Acute Renal Failure in Cardiovascular and Other Surgical Patients

Abstract

The acute onset of oliguria and azotemia in the postoperative setting may be caused by prerenal or postrenal causes or intrinsic renal damage. The first step in arriving at a diagnosis is to review the history in order to elicit the extrarenal factors. Certain simple laboratory tests are of tremendous value in differentiating these conditions. The development of acute renal failure with renal parenchymal damage usually occurs in the setting of hypotension, sepsis, dehydration, and with exposure to nephrotoxins. Most patients will be excreting scant amounts of isotonic urine containing more than 20 to 30 mEq per liter of sodium.
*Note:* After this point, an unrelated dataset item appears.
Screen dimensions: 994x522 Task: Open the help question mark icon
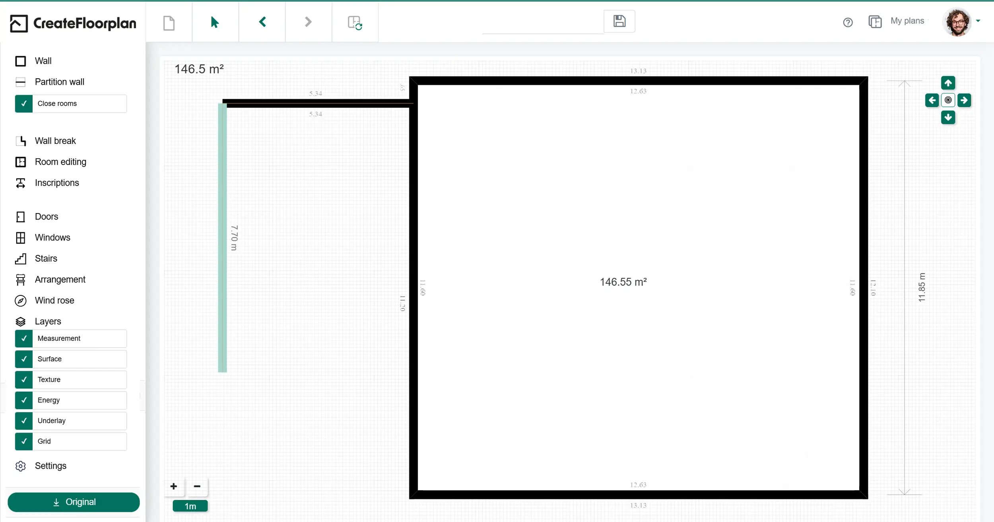pyautogui.click(x=848, y=23)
Their urine:plasma creatinine ratio is less than or equal to 20:1 and their urinary sediment reveals many epithelial cells and casts. The condition is usually reversible and the treatment is expectant. However, it is still associated with a high mortality, although the survival of patients with acute renal failure may be substantially higher than previously reported. Early dialysis and nutritional support may play an important role in the improved survival. Patients with nonoliguric acute renal failure have urine outputs that may exceed 2 liters per day. Despite this output they demonstrate a stepwise increase in serum urea and creatinine. Urine sodium and osmolality are not very helpful. Many such patients do have low (less than 20 mEq per liter) urine sodium concentration and excrete isotonic urine.